Mais, que ce soit au Mali comme dans l’ensemble du Sahel, on n’assiste pa
seulement à une simple augmentation des raids terroristes islamistes. L'État
islamique, Daesh, tout comme Al-Qaïda avec ses groupes armés, est en train de
renforcer, sur des territoires de plus en plus vastes, une domination assez
proche de celle qu'il exerçait en Syrie et en Irak à l'époque du Califat.
En février dernier, Daesh a même occupé pendant plusieurs heures l'aéroport
international de Niamey, la capitale du Niger. Une véritable humiliation pour
les militaires au pouvoir et leurs alliés, les mercenaires russes d'Africa
Corps. Ces derniers, héritiers du Groupe Wagner, ont remplacé les troupes
internationales et françaises – qui se sont définitivement retirées en 2022 –
pour défendre les gouvernements locaux contre les attaques islamistes.
Les seules défaites récemment essuyées par Daesh et ses alliés ont été contre
les troupes d'élite envoyées par les États-Unis au Nigeria et dans la région du
lac Tchad. C'est là qu'à la mi-mai, le numéro 2 de l'État islamique, Abou Bilal
al-Maïnouki, a été repéré et abattu. Il était le cerveau de l'expansion de
l’État Islamique du Nigeria vers les autres États du Sahel, en particulier le
Mali, le Niger et le Burkina Faso.
Au Mali, dont la population est presque entièrement musulmane et où les
chrétiens représentent un peu plus de 2 %, la domination islamiste s'étend
désormais à une grande partie du pays. Depuis des mois, la capitale elle-même,
Bamako, est encerclée et paralysée par le blocage presque total des
approvisionnements en carburant.
L'offensive est menée principalement par deux formations armées : les
djihadistes du JNIM et les séparatistes touaregs (sur la photo de Getty Images)

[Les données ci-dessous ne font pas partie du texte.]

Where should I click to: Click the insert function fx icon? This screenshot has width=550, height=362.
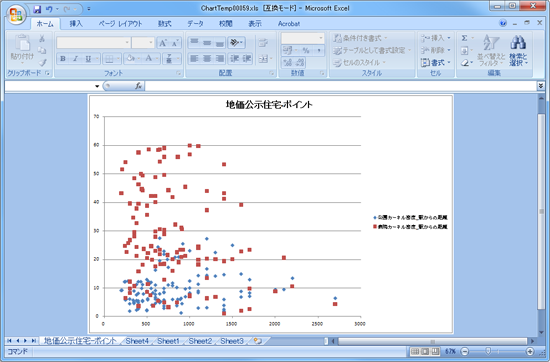click(139, 86)
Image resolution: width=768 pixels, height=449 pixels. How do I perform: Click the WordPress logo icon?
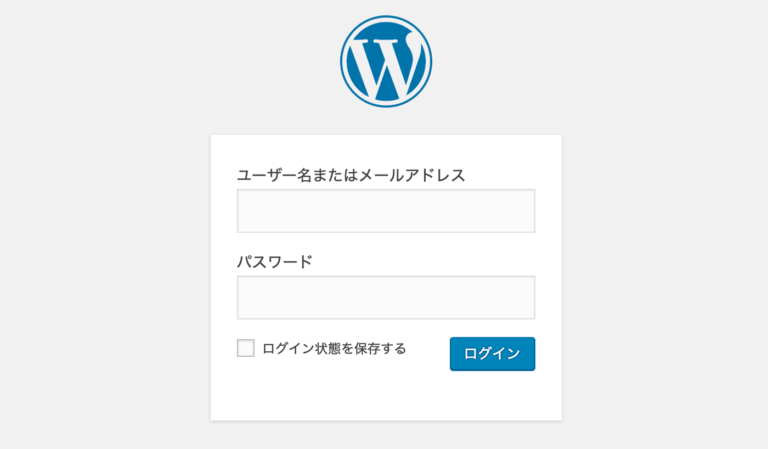click(x=386, y=62)
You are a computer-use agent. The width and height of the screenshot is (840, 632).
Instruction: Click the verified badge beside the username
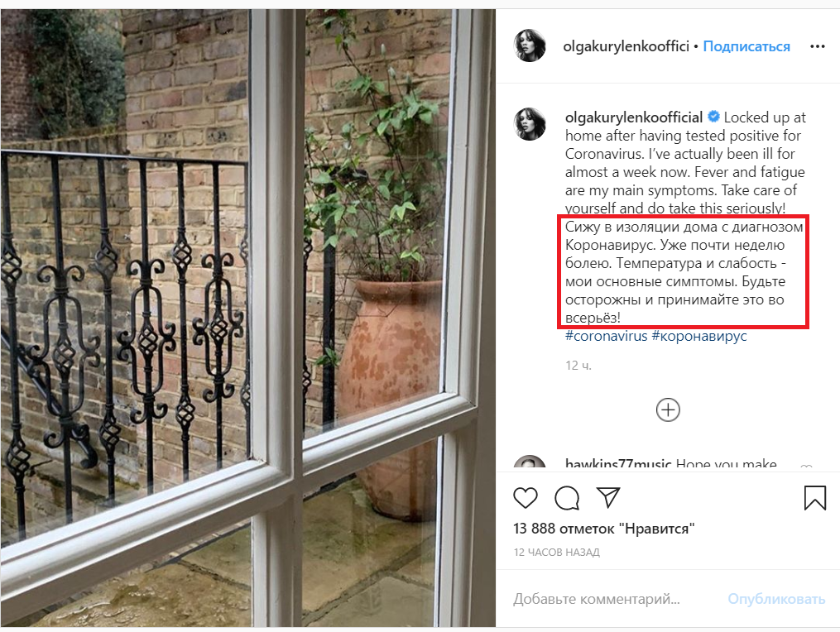point(713,116)
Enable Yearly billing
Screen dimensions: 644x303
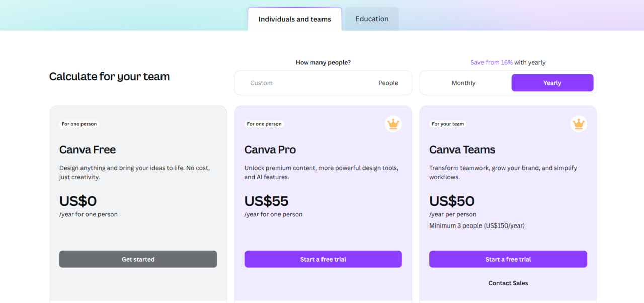pyautogui.click(x=552, y=82)
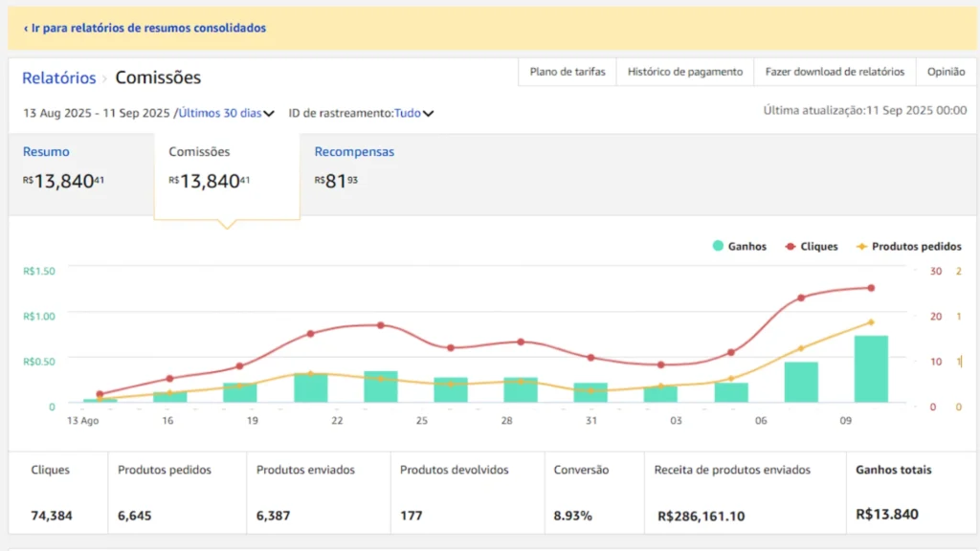Open the ID de rastreamento Tudo dropdown
This screenshot has height=551, width=980.
coord(413,113)
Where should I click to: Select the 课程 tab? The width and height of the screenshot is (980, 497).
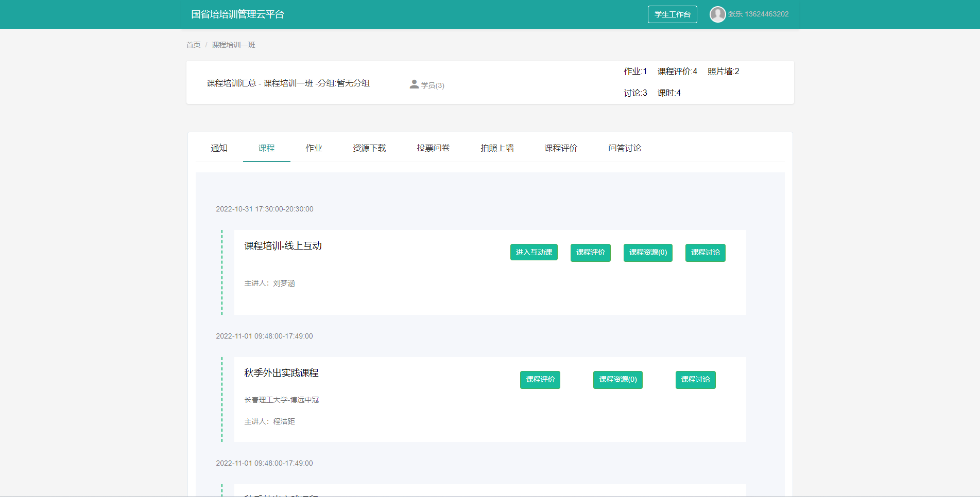(x=266, y=148)
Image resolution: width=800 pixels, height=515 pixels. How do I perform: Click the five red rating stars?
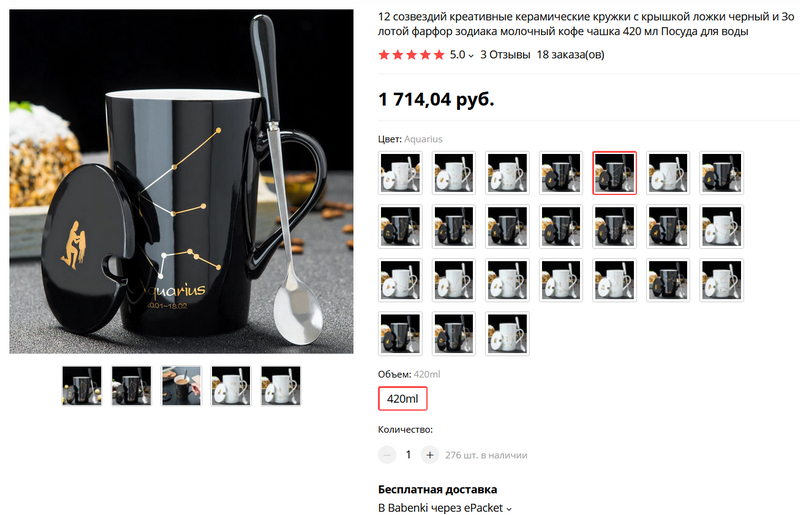pyautogui.click(x=411, y=55)
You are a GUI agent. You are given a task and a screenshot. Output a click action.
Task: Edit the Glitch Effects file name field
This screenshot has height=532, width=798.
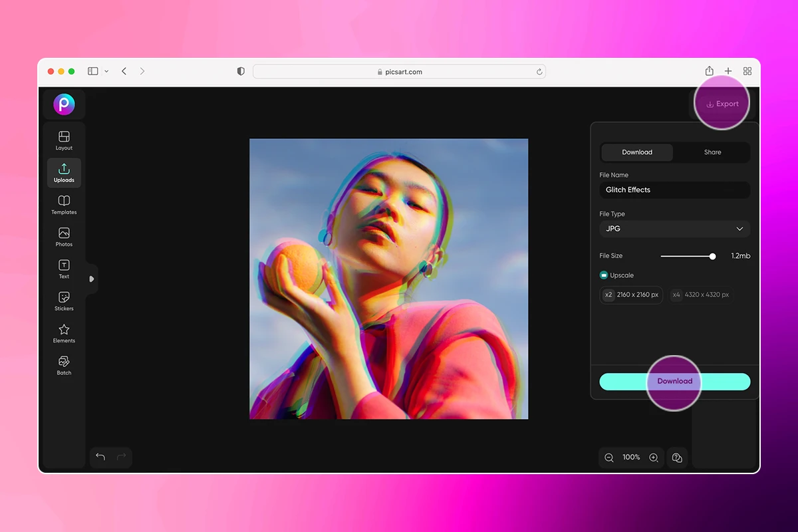pyautogui.click(x=674, y=190)
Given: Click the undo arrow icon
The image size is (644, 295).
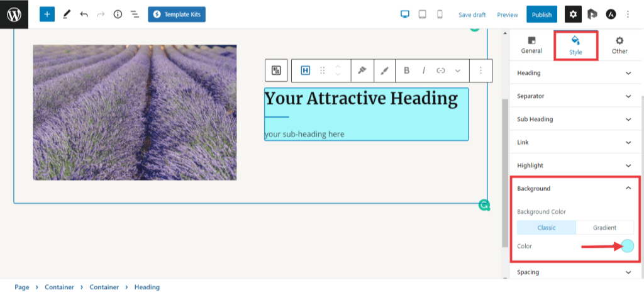Looking at the screenshot, I should [x=84, y=14].
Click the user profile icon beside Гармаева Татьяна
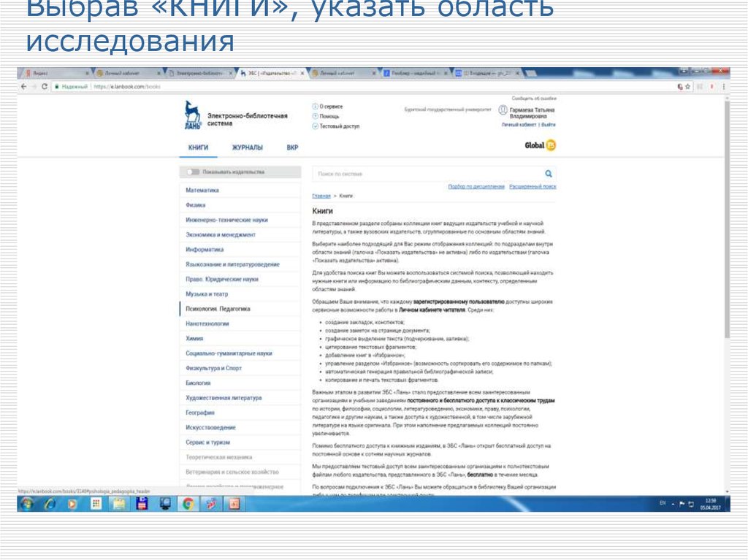Image resolution: width=748 pixels, height=560 pixels. tap(502, 110)
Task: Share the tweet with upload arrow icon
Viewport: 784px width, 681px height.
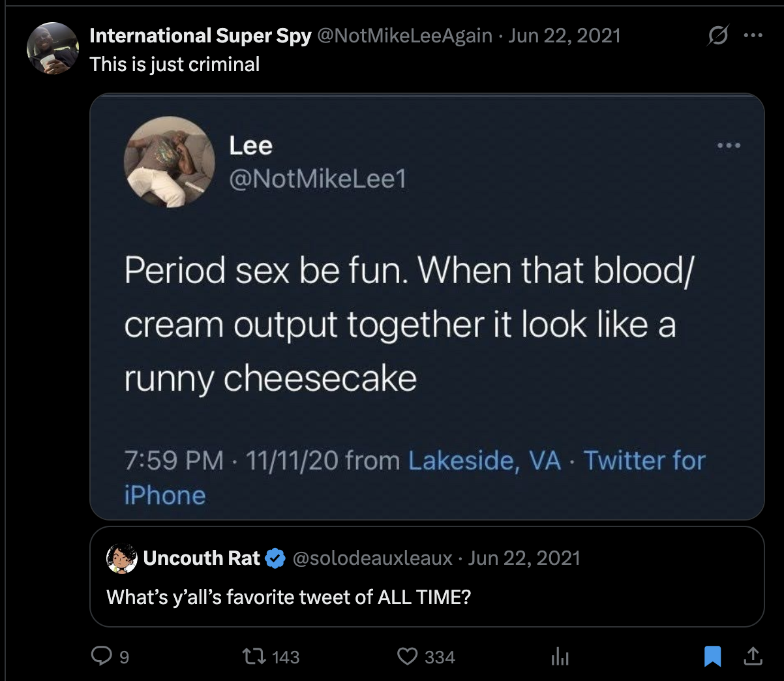Action: click(x=753, y=656)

du Mouvement national de libération de l'Azawad, le MNLA. Ces derniers
combattent depuis des années pour l'indépendance de leurs terres dans le nord du
Mali, avec pour épicentre le carrefour caravanier historique de Tombouctou, en
amont du fleuve Niger.
En 2021, une junte militaire dirigée par le général Assimi Goïta s’est
emparée du pouvoir au Mali. Mais depuis novembre, alors que la capitale Bamako
est assiégée, cette junte essuie défaite après défaite, dont la mort du ministre
de la Défense, le lieutenant-général Sadio Camara. Récemment, l'avance des
rebelles a été si foudroyante qu'elle a contraint les mercenaires russes
à battre en retraite et à négocier avec l’ennemi une escorte pour quitter la
ligne de front.
Et ce n’est pas tout. La grande nouveauté de ces dernières semaines réside
dans le fait que les opposants politiques à la junte putschiste, qui rassemblent
des représentants marxistes, chrétiens et soufis sous le sigle CFR, Coalition
des forces pour la République, ont convenu d'une chose : pour évincer les
militaires arrivés au pouvoir avec le soutien de Moscou, il est nécessaire de
former une alliance incluant les islamistes du JNIM et les Touaregs du MNLA.
Dans un entretien accordé le 2 mai à France
24, le porte-parole de ces opposants politiques, Étienne Fakaba Sissoko,
a déclaré que des négociations étaient en cours avec les islamistes et les
Touaregs sur l'acceptation de la charia, la loi islamique déjà en vigueur dans
de vastes régions du pays. Il a précisé : « et moi, qui suis chrétien
catholique, on ne peut certes pas m'accuser de vouloir la charia », mais il
s'agit précisément de « devoir faire face à la réalité ». Selon lui, « avec le
JNIM, l'objectif est de reproduire le modèle déjà en place dans de nombreuses
régions. À Gao, Tombouctou et Kidal, les cadis, c'est-à-dire les juges
islamiques, jouent un rôle important dans toutes les affaires judiciaires, dans
toutes les matières civiles. Au lieu de laisser tout cela se dérouler dans un
état de chaos général, nous devons l'inscrire dans une Constitution qui nous
permettra de résoudre, une fois pour toutes, les questions relatives aux
revendications territoriales et au rôle des personnalités religieuses dans le
système de gouvernement national ». Sissoko a ajouté que cette même logique de
compromis devra s'appliquer aux Touaregs, afin de leur accorder l'autonomie tant
attendue dans le nord du pays par le biais d'une révision constitutionnelle.
Ce qui semblait impensable jusqu'à hier est donc en train de prendre forme au
Mali : une alliance de l'opposition politique avec un spectre de guérilleros
islamistes allant jusqu'à Al-Qaïda. Sissoko a toutefois prévenu que « tout doit
se faire dans un cadre où l'esprit de la République est sauvegardé, où la
démocratie renaît, et où l'intégrité territoriale est préservée. Ce sont des
lignes rouges pour nous ».
En rapportant la nouvelle de cette alliance naissante le 4 mai, l'agence
vaticane « Fides »
a titré : « Un possible "scénario syrien" pour le Mali ? ».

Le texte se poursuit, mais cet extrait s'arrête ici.